Week 4 & 5: Productivity Tools, Wrangling, Linear Regression and Machine Learning

Apr 09, 2021

Hello and welcome back to my blog! I hope everyone had a relaxing spring break last week! It’s been two weeks since you’ve last heard from me so let’s discuss the progress I’ve made recently.

Last week, I finished learning course 5 on Productivity Tools and course 6 on Wrangling. Productivity Tools involved introducing Git and GitHub, understanding how to connect Git to be used alongside Rstudio, and learning how to work with Unix. Git is a version control system that tracks changes and coordinates the editing of code, while GitHub is a hosting system for code, often used as a platform to share code and collaborate with other programmers. Git is most effectively used with Unix, but it can also interface with Rstudio.
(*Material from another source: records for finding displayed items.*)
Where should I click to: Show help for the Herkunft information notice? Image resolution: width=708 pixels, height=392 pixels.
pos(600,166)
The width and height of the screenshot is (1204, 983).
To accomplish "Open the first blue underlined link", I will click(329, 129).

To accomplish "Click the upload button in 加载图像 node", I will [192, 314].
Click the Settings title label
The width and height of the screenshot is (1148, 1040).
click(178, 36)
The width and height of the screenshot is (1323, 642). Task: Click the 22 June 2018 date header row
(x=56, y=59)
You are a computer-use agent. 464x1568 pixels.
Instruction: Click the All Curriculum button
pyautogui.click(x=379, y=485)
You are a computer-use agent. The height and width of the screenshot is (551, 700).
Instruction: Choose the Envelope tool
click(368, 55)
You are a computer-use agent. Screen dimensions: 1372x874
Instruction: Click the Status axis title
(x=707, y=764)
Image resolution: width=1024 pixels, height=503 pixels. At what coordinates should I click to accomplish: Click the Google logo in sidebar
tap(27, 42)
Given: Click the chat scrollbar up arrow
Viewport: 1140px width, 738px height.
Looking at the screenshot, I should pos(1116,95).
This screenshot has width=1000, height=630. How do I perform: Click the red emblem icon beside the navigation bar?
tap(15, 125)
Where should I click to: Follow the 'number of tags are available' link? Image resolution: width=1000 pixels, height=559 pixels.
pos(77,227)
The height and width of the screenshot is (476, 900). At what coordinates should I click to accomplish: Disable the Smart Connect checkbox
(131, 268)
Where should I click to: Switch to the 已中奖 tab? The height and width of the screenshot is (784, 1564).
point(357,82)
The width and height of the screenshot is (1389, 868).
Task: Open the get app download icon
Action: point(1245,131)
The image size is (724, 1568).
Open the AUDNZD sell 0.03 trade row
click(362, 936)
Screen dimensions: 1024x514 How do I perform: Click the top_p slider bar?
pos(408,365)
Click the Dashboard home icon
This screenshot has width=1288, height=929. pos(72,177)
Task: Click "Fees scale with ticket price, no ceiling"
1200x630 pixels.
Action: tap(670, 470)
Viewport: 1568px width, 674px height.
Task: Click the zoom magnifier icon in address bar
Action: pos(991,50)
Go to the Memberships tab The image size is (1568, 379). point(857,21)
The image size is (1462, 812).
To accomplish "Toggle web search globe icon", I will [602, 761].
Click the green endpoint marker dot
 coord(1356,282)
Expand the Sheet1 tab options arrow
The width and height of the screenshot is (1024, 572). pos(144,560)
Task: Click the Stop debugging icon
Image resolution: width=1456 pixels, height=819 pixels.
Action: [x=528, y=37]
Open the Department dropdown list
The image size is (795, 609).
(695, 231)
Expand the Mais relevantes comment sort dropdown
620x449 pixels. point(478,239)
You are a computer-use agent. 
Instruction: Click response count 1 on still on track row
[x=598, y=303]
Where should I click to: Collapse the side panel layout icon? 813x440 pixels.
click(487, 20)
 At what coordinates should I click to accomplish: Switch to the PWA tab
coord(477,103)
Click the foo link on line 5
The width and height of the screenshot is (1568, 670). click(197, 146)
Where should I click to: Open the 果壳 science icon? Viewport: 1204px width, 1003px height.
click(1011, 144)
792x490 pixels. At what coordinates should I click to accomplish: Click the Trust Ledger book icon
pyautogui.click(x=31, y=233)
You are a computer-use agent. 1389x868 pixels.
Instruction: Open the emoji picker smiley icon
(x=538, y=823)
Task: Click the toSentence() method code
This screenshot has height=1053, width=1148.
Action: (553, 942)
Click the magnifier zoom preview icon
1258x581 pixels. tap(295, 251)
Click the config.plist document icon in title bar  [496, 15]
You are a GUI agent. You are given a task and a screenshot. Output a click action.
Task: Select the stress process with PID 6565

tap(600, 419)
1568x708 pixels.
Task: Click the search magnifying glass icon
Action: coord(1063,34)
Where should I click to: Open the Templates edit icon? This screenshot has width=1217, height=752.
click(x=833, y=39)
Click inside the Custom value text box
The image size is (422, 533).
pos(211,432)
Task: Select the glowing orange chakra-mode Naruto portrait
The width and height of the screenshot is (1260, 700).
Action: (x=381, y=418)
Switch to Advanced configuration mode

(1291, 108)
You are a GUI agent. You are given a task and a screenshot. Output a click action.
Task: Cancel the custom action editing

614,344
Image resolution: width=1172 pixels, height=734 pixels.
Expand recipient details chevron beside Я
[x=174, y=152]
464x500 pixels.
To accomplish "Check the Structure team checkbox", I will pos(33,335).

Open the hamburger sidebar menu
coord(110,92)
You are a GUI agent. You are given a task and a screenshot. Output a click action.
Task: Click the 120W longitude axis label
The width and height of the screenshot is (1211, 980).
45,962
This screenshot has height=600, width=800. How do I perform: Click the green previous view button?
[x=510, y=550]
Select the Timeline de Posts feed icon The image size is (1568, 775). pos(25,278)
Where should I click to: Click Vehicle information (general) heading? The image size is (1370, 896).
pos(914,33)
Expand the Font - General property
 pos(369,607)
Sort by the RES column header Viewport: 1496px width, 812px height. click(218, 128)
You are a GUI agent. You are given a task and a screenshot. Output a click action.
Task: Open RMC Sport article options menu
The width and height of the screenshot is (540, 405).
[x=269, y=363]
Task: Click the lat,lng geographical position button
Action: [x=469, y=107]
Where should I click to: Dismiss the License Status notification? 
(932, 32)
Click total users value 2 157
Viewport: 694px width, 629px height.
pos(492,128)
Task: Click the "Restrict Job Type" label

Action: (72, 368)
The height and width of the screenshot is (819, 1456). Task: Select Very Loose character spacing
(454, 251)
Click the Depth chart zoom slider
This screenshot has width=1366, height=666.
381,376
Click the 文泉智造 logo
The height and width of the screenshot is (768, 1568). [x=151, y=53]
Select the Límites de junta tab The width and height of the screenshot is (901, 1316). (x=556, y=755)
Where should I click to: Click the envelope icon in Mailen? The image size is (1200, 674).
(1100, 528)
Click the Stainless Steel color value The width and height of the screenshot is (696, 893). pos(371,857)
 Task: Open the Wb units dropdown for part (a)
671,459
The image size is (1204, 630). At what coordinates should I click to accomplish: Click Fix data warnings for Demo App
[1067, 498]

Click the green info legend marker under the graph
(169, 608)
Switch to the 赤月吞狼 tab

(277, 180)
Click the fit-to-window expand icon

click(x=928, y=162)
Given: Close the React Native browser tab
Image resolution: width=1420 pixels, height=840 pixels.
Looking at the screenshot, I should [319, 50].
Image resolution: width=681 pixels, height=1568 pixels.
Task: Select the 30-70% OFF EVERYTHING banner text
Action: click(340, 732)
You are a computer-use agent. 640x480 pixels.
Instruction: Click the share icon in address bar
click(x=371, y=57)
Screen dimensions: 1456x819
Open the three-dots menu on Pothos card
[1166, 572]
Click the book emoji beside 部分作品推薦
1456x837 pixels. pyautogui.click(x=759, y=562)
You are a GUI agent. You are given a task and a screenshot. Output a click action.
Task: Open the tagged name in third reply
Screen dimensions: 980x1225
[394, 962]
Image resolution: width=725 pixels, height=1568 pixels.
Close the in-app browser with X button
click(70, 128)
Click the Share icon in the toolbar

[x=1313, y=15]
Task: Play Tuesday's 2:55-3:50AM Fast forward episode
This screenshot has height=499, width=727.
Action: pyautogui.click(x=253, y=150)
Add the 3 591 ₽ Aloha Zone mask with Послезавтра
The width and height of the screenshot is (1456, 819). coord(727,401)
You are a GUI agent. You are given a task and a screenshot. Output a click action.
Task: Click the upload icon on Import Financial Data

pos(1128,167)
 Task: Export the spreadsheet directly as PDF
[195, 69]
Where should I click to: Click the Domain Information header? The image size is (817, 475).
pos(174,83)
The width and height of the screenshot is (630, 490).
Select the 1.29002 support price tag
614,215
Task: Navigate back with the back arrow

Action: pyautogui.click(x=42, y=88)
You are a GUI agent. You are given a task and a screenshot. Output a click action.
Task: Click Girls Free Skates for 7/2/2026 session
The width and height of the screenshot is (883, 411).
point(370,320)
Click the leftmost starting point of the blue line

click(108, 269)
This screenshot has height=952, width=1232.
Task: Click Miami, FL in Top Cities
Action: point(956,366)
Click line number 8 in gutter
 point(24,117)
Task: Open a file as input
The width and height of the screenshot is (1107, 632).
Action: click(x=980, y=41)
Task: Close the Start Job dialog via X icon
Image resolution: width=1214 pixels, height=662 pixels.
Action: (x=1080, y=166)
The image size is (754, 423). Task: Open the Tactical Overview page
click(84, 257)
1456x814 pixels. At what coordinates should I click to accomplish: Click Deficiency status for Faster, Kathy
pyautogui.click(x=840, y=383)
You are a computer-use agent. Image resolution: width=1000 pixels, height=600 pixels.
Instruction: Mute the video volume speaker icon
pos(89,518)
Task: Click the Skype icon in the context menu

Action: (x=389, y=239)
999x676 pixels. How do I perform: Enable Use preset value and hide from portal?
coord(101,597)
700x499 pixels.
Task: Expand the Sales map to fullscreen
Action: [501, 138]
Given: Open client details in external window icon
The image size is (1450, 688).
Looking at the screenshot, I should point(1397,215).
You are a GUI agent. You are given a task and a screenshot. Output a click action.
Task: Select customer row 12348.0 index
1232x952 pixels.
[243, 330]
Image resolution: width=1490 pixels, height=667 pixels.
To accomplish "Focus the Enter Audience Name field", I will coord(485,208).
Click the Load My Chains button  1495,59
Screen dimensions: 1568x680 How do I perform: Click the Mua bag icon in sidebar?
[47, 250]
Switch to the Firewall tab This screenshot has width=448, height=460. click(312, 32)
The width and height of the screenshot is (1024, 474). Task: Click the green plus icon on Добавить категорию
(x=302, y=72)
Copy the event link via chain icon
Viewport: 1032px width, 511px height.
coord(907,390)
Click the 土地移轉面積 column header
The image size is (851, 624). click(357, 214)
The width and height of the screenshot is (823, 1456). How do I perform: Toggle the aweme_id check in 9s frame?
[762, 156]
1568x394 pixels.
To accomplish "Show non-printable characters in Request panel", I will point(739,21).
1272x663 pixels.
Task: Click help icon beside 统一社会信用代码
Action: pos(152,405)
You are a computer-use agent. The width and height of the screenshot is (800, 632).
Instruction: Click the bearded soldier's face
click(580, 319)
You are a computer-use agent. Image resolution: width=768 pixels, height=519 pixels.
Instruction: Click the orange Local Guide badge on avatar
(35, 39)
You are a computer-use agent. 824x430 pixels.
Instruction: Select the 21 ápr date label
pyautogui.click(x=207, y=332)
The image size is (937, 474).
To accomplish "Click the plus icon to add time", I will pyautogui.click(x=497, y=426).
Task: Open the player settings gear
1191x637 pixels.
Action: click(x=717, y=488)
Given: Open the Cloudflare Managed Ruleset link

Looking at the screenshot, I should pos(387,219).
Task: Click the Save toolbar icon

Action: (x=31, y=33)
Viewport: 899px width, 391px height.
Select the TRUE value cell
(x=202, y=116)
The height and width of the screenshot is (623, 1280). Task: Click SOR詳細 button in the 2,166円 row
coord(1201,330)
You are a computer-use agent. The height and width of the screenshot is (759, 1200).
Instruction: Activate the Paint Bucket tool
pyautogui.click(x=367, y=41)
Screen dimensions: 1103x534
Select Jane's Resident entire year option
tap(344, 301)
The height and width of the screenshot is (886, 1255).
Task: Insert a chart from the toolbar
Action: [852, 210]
I mainly learned the basics of Unix such as understanding how to refer to all files, directories, and executables and using arguments to execute changes in code or file location. For Wrangling, I was introduced to data import, tidy data, string processing, and text mining. All of these topics are meant to help reshape or extract data into more uniform and organized tables using various functions such as gather(), spread(), unite(), inner-join(), left-join(), bind_rows(), intersect(), set_equal(), html_nodes(), str_detect(), parse_number(), and regex.

This shows what the Git environment looks like and coding commands with Unix


This week, I finished learning course 7 on Linear Regression and am currently in the process of learning course 8 on Machine Learning. Linear Regression essentially discusses correlation and confounding variables, stratification and variance, and graphing linear models. After understanding correlation coefficients as an informative summary of how two variables that move together can be used to predict one variable using the other, I learned about residual sum of squares (RSS), which measures the distance between the time value and the predicted value given by a regression line, and least-squares estimates ( LSE), which are values that minimize the RSS.With functions like lm(), predict(), as_tibble(), do(), and glance(), I was able to practice developing various graphs as seen below.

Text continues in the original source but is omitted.